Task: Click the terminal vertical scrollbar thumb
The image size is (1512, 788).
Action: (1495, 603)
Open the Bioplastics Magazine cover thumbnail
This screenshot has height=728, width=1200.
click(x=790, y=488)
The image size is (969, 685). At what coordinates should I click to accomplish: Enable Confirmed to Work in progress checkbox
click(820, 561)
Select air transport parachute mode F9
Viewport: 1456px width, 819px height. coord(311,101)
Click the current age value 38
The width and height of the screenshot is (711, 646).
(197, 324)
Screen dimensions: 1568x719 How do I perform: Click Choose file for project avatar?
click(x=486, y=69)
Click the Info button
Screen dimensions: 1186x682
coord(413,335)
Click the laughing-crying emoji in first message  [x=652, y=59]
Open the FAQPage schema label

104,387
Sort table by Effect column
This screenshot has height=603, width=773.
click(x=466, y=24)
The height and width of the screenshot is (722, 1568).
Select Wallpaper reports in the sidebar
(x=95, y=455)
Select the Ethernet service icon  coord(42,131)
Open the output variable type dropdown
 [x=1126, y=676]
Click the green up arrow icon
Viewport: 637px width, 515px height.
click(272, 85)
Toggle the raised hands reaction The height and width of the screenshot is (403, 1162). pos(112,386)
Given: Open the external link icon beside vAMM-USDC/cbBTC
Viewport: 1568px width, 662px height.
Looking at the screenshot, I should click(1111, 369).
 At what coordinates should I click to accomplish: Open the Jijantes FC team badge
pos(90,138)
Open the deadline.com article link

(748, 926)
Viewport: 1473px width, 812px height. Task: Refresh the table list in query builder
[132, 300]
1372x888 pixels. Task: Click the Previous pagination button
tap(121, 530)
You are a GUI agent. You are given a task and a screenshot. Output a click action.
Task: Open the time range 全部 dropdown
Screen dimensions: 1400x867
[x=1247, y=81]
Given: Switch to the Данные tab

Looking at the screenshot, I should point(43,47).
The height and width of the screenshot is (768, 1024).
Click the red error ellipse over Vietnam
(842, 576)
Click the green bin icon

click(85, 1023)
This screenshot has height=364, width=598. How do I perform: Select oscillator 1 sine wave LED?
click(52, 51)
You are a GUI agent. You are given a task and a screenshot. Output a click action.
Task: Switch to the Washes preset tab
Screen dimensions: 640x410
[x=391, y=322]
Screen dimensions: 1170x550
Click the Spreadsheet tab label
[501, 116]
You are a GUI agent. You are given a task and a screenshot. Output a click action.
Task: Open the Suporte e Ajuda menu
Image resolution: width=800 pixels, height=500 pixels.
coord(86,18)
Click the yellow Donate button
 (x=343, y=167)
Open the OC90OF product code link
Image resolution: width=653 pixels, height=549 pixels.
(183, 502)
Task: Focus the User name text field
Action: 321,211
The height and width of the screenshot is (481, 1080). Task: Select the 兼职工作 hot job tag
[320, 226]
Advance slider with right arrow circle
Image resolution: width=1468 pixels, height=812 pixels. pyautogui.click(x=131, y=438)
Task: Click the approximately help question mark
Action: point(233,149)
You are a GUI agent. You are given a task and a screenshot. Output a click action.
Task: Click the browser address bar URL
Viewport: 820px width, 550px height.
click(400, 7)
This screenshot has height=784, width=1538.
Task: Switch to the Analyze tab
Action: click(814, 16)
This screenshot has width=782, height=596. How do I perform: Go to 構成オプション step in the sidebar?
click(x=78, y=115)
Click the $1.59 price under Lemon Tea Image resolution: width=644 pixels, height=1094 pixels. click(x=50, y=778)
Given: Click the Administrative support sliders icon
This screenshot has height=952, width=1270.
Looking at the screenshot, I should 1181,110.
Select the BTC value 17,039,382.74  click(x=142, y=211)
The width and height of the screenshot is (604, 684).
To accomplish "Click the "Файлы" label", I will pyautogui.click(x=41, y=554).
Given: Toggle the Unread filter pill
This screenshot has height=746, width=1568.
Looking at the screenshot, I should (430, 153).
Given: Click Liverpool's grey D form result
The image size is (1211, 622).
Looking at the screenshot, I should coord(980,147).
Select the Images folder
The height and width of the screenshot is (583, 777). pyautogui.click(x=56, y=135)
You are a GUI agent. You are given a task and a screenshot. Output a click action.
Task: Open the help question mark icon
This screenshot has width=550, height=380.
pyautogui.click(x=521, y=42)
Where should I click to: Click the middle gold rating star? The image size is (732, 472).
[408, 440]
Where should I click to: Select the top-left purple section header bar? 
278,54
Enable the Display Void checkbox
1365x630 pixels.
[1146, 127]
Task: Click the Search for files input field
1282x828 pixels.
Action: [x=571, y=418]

(Task prompt) Arrange the lines above, from the line containing "Open the OC90OF product code link" to the line containing "will pyautogui.click(x=41, y=554).", both included, as a numbered list, leaving out any blank lines.

(Response for this exercise)
1. Open the OC90OF product code link
2. Image resolution: width=653 pixels, height=549 pixels.
3. (183, 502)
4. Task: Focus the User name text field
5. Action: 321,211
6. The height and width of the screenshot is (481, 1080). Task: Select the 兼职工作 hot job tag
7. [320, 226]
8. Advance slider with right arrow circle
9. Image resolution: width=1468 pixels, height=812 pixels. pyautogui.click(x=131, y=438)
10. Task: Click the approximately help question mark
11. Action: point(233,149)
12. You are a GUI agent. You are given a task and a screenshot. Output a click action.
13. Task: Click the browser address bar URL
14. Viewport: 820px width, 550px height.
15. click(400, 7)
16. This screenshot has height=784, width=1538.
17. Task: Switch to the Analyze tab
18. Action: click(814, 16)
19. This screenshot has width=782, height=596. How do I perform: Go to 構成オプション step in the sidebar?
20. click(x=78, y=115)
21. Click the $1.59 price under Lemon Tea Image resolution: width=644 pixels, height=1094 pixels. click(x=50, y=778)
22. Given: Click the Administrative support sliders icon
23. This screenshot has height=952, width=1270.
24. Looking at the screenshot, I should 1181,110.
25. Select the BTC value 17,039,382.74  click(x=142, y=211)
26. The width and height of the screenshot is (604, 684).
27. To accomplish "Click the "Файлы" label", I will pyautogui.click(x=41, y=554).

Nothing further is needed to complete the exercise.